We talk with hindsight of intense transition but, year in and year out within the GAA, movement appears to be frustratingly glacial. If there is a lesson from Mulvihill's time it is that the lack of pace when it comes to change is an illusion and a necessary one. History will view these times as turbulent, and if we flick through the Mulvihill years we get a decent picture of how nimble a mind it took to change things so utterly while keeping the GAA together.
A facility for taking the steam out of situations and slowing the pace was a vital implement as was an ability to effect change without feeling the need to claim the credit.
And what change! The GAA no longer fears television. Sponsors have arrived. There are logos on jerseys. And a drinks company has become an integral part of the national hurling scene. Croke Park has been rebuilt. The English rugby team have played in Croke Park. County and provincial grounds have been upgraded. English soldiers can join GAA clubs. Players have their own association or guild. National competitions have been restructured.

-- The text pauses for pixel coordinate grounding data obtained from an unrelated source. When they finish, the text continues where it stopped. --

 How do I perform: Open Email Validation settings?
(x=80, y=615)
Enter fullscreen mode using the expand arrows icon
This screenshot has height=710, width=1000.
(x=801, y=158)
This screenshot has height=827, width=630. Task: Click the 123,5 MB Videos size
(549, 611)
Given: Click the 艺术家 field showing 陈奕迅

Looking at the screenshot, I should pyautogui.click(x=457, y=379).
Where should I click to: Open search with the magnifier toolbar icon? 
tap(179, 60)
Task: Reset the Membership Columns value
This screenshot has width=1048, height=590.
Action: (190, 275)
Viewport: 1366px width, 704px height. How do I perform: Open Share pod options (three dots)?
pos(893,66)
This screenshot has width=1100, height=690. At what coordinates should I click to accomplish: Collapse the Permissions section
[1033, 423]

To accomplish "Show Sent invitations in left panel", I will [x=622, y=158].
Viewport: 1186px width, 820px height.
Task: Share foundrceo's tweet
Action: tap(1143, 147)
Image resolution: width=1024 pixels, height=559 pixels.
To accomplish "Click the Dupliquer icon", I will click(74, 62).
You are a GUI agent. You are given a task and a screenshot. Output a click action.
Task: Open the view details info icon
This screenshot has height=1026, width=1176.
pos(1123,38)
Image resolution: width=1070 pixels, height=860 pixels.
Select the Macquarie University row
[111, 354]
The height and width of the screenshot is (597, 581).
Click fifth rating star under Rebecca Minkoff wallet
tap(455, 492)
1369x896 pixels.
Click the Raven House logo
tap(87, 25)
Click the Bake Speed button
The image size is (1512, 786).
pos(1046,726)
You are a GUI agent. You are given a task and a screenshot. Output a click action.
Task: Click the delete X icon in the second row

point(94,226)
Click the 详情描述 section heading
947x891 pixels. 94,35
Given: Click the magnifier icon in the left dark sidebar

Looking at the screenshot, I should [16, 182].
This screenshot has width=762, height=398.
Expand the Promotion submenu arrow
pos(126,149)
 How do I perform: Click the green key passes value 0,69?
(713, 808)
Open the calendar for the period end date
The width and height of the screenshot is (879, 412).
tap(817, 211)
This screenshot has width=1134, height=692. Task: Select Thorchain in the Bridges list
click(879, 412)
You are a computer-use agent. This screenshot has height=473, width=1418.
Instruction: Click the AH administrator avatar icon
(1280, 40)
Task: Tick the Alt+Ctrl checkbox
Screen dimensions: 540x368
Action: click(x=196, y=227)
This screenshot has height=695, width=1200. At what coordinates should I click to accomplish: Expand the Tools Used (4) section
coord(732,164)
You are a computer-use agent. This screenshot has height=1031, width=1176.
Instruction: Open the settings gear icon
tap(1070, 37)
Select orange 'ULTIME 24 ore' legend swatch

Practically every one of these developments involved accusations about Faustian pacts and allegations about Croke Park's desire to kill off the grassroots. Practically every one of these development was radical and anathema to diehards.
The association moved forward as a mass, however, and somehow ended up feeling the change was all its own idea.
On Friday the GAA made the entirely correct decision to call off yesterday's programme in Croke Park. Coincidental to the postponements being a mark of respect to Vanessa McGarry was the sense in which they quietly said something about Liam Mulvihill's GAA.
For a huge portion of the population there was a large hole in the weekend without big GAA action on a summer Sunday - way more than there would have been 30 years ago, a time when there was no such thing as All-Ireland hurling quarter finals, routine live coverage of big games, Saturday games and floodlit games, a time when the old Croke Park was seldom full and the number of big games the GAA could provide failed to adequately fill the summer calendar.
Soon, when he has the time, Liam Mulvihill might take a drive around Dublin, a modern city made almost visually homogenous with any other modern city by the arrival of multinational franchises and high-density housing. He might note, as this column often does, the presence of so many clubs which are central to their communities' infrastructure and spirit. From my house I can drive in a short time from St Vincent's to Na Fianna to Naomh Fionbarra and on toward Oliver Plunkett's and St Brigid's. At the M50 I can choose whether to head toward Ballyboden St Enda's, Jude's and Thomas Davis or toward Lucan Sarsfields and so on.
The GAA has survived and for all the crassness of the detractors who still refer to it as the Grab All Association it has husbanded its resources well and built for the future. Liam Mulvihill leaves behind an extraordinary testimony to his genius, a thriving, community-based sports and cultural organisation which exists as an eloquent rebuke to globalisation.
Of all the things which make this island a different place to live, the GAA - and the flavour it gives our lives - is the most significant. Its wellbeing is vital and for Liam Mulvihill it has been virtually a life's work.
He might take that drive and smile.To be able to look back on a life's work with satisfaction is to live twice. He has changed not just the face of the GAA but the face of a nation. Living twice is the least reward Liam Mulvihill deserves.